100 Sekunden Leben - Der Balkonkraftwerk-GAU
Die Spätsommersonne lacht über Berlin und Brandenburg – da denken viele vermutlich nochmal über den Einbau eines Balkonkraftwerks nach. Schließlich wird die hausgemachte Solarenergie öffentlich gefördert. In der Praxis klappt das allerdings nicht immer so ganz, wie Kolumnistin Doris Anselm gehört hat.
Im Vergleich mit anderen Kraftwerken hat ein solarbetriebenes Balkonkraftwerk viele Vorteile. Zum Beispiel wird nicht gleich die Wäsche schwarz, wenn sie daneben hängt. Das wär’ bei einem Kohlekraftwerk anders. Wasserkraft wiederum könnte man auf dem Balkon wohl nur effizient erzeugen, wenn man zuvor nach Hamburg zieht, und ob sich das rechnet …? Ein Atomkraftwerk für zuhause gab’s zuletzt bei Loriot. Allerdings äußerte sich die Betreiberfamilie Hoppenstedt damals schon beim Aufbau besorgniserregend salopp über den größten anzunehmenden Unfall: "Wenn wir was falsch gemacht haben, dann soll es jetzt Puff machen."
Aus all diesen Gründen wollten Freunde von mir bei sich jetzt also ein Solar-Balkonkraftwerk installieren. Öffentlich gefördert! Allein die Recherche dauerte Wochen, auch, weil die landeseigene Wohnungsbaugesellschaft, bei der sie Mieter sind, ganz offenbar null Bock hatte, zu helfen. Als man sich endlich doch dazu herabließ, kam nur die Auskunft, ein Elektriker müsse die Gegebenheiten überprüfen. Dieser kam, sah und kiekte eine Minute lang in den Sicherungskasten, eine Minute lang in die Steckdose auf dem Balkon, äußerte dann eineinhalb Stunden(!) lang seine Meinung über Wechselstrom, das Wetter, die Mondlandung sowie Aperol Spritz, und gab dann die fachliche Einschätzung, das Vorhaben sei technisch nicht umsetzbar, was die Wohnungsbaugesellschaft im Prinzip schon hätte wissen können.

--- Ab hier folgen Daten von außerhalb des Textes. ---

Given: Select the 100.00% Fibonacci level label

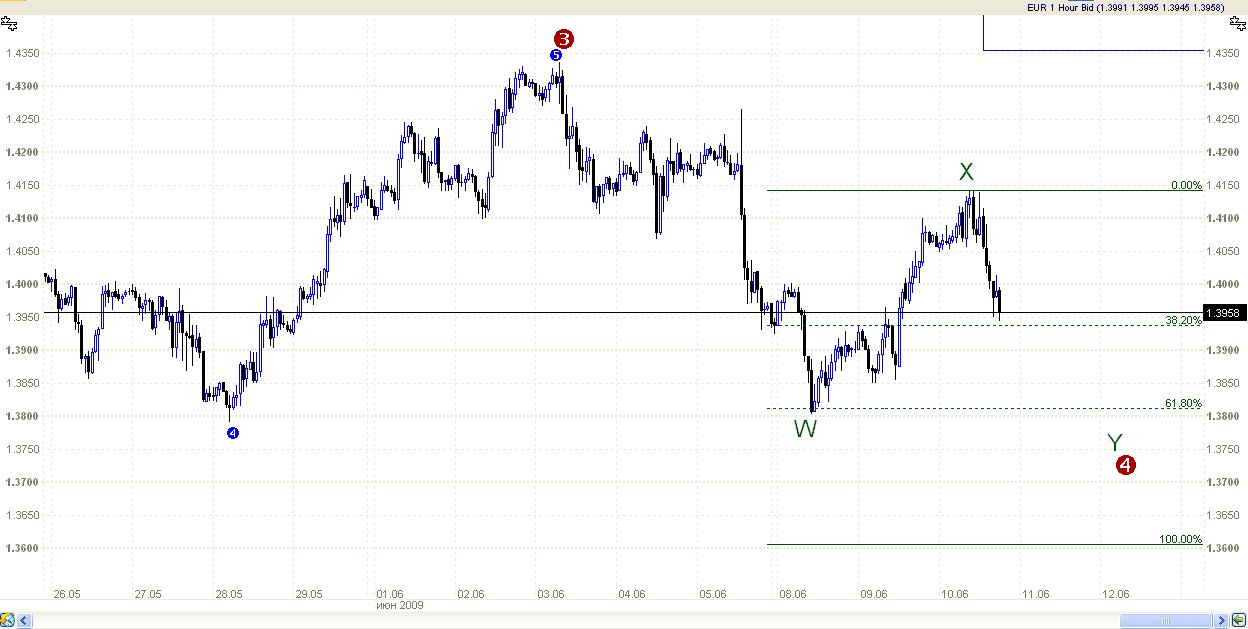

Anschließend berechnete er 200 Euro und verschwand. Meine Freunde sehen keine Chance, dieses Geld von irgendwem zurückzubekommen, und werden nunmehr also dafür bestraft, dass sie einem staatlichen Appell folgen und was für die Umwelt tun wollten. Naja. Jetzt wissen wir wenigstens, was der größte anzunehmende Unfall bei Balkonkraftwerken ist.